Upgrading from 1.4 to 1.5

This document contains important upgrade notes for upgrading from KubeOne 1.4 to 1.5. For the complete changelog, please check the complete v1.5.0 changelog on GitHub.

Known Issues

Make sure to familiarize yourself with the known issues in KubeOne 1.5 before upgrading by checking the Known Issues document.

Important Information for RHEL Users on Azure

If you have a RHEL-based cluster on Azure, you MUST adhere to the following instructions BEFORE upgrading to KubeOne 1.5. Not doing so might result in a failed upgrade where the cluster networking is broken after the Canal CNI is updated from v3.22 to 3.23.

machine-controller v1.43.6 and earlier used in KubeOne 1.4.0-1.4.7 created RHEL worker nodes with firewalld enabled. firewalld can conflict with Calico causing the cluster networking to end up in a broken state when Calico is updated to a newer version. This issue was fixed in machine-controller v1.43.7 by ensuring that firewalld is disabled. machine-controller v1.43.7 is used in KubeOne 1.4.8 and newer.

Before upgrading to KubeOne 1.5, you MUST:

  • Upgrade to KubeOne 1.4.8
  • Run kubeone apply without changing the KubeOneCluster manifest or any other properties to trigger machine-controller update
  • Rollout all RHEL-based MachineDeployments as described in the Rolling Restart MachineDeployments guide. This will cause all Machines (Nodes) to get recreated

After that is done, you can safely upgrade to KubeOne 1.5.

Kubernetes Compatibility Changes

KubeOne 1.5 introduces support for Kubernetes 1.24. Support for Kubernetes 1.21 is removed because it reached End-of-Life (EOL) on 2022-06-28.

If you have a Kubernetes cluster running 1.21 or earlier, you need to update to Kubernetes 1.22 or newer using KubeOne 1.4. For more information, check out the Kubernetes compatibility document.
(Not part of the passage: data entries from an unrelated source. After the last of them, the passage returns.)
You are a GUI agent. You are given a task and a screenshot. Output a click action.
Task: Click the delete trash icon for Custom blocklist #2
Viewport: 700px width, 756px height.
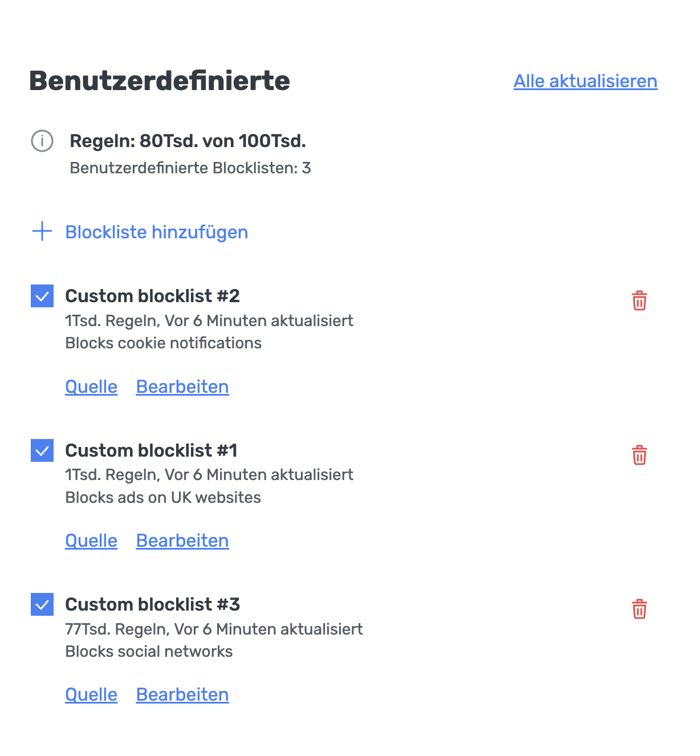click(639, 301)
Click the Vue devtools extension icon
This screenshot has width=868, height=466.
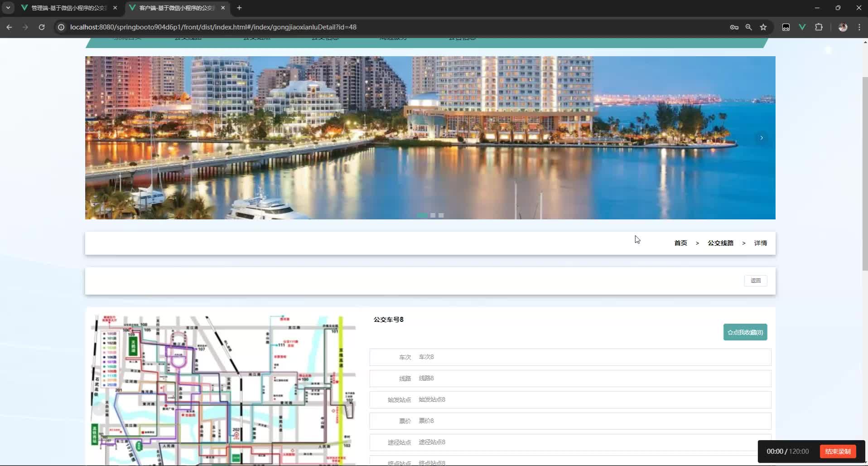click(x=802, y=27)
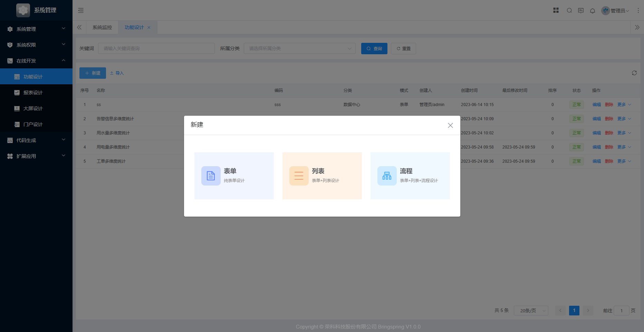The image size is (644, 332).
Task: Open 报表设计 in the sidebar
Action: (x=33, y=93)
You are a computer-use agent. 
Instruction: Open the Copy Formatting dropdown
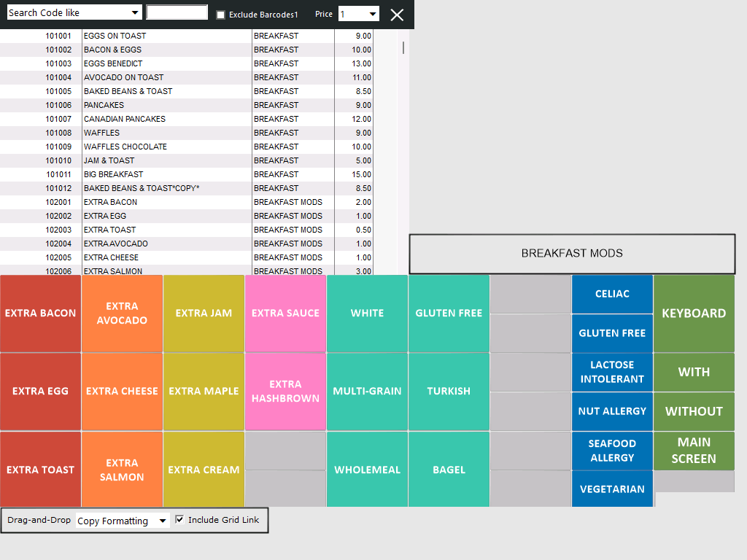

Changes in the node-role label, nodeSelectors, and taints/tolerations

KEP 2067 introduced several changes related to the node-role labels and taints:

  • The node-role.kubernetes.io/master label is deprecated in 1.20 and removed in 1.24. Instead, node-role.kubernetes.io/control-plane is applied to all Kubernetes 1.20+ clusters upon provisioning and upgrading
  • A new taint node-role.kubernetes.io/control-plane:NoSchedule is applied to all control plane nodes starting with Kubernetes 1.24 upon provisioning and upgrading
    • The old taint node-role.kubernetes.io/master:NoSchedule is still applied to all clusters. The old taint will be removed in Kubernetes 1.25. If you have workloads that could/should run on the control plane nodes, those workloads MUST tolerate both the old and the new taint
    • The affected workloads must be adapted to the new taint BEFORE upgrading to Kubernetes 1.24, otherwise, some workloads might not run at all or properly

Addons managed by KubeOne are adapted to the requirements mentioned above in KubeOne 1.5. If you override any addons managed by KubeOne, make sure to update those addons accordingly. It’s strongly recommended to run kubeone apply without changing the KubeOneCluster manifest or any other properties right after upgrading KubeOne to 1.5. It’s required to run kubeone apply without changes before upgrading to Kubernetes 1.24.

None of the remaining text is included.